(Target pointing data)

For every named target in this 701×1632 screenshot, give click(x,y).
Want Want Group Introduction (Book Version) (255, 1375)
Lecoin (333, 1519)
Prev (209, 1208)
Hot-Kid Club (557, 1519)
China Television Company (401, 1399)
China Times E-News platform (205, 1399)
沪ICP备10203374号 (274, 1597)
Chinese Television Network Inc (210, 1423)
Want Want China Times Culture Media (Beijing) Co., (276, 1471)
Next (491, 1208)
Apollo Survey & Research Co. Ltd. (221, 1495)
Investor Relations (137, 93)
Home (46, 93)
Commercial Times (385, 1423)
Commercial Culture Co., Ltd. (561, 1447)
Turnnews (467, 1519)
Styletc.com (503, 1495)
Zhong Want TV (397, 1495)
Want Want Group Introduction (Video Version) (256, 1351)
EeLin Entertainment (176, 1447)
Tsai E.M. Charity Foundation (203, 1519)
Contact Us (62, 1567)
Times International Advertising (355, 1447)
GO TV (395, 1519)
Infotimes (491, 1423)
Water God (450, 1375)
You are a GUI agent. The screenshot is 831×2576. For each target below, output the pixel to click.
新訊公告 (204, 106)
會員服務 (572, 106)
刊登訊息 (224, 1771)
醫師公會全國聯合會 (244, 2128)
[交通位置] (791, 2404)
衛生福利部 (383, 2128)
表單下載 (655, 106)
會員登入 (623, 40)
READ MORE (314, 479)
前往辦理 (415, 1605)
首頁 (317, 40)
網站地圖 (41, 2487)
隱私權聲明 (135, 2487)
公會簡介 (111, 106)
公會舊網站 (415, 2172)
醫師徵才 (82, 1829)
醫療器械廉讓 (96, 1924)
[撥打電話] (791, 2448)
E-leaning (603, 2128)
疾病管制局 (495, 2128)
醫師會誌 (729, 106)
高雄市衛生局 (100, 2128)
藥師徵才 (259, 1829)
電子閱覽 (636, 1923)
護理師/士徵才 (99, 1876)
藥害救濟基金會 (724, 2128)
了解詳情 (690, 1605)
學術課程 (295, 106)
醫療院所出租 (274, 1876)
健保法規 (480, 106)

_AIM OF THE EXERCISE_:
Begin at the line that has "衛生福利部 (383, 2128)" and stop after the line that has "E-leaning (603, 2128)". Write those lines out again, moving every coordinate in the answers by adding -16 to it.

_SOLUTION TO THE EXERCISE_:
衛生福利部 (367, 2112)
表單下載 (639, 90)
會員登入 (607, 24)
READ MORE (298, 463)
前往辦理 (399, 1589)
首頁 (301, 24)
網站地圖 (25, 2471)
隱私權聲明 (119, 2471)
公會簡介 (95, 90)
公會舊網站 (399, 2156)
醫師徵才 (66, 1813)
醫療器械廉讓 (80, 1908)
[撥打電話] (775, 2432)
E-leaning (587, 2112)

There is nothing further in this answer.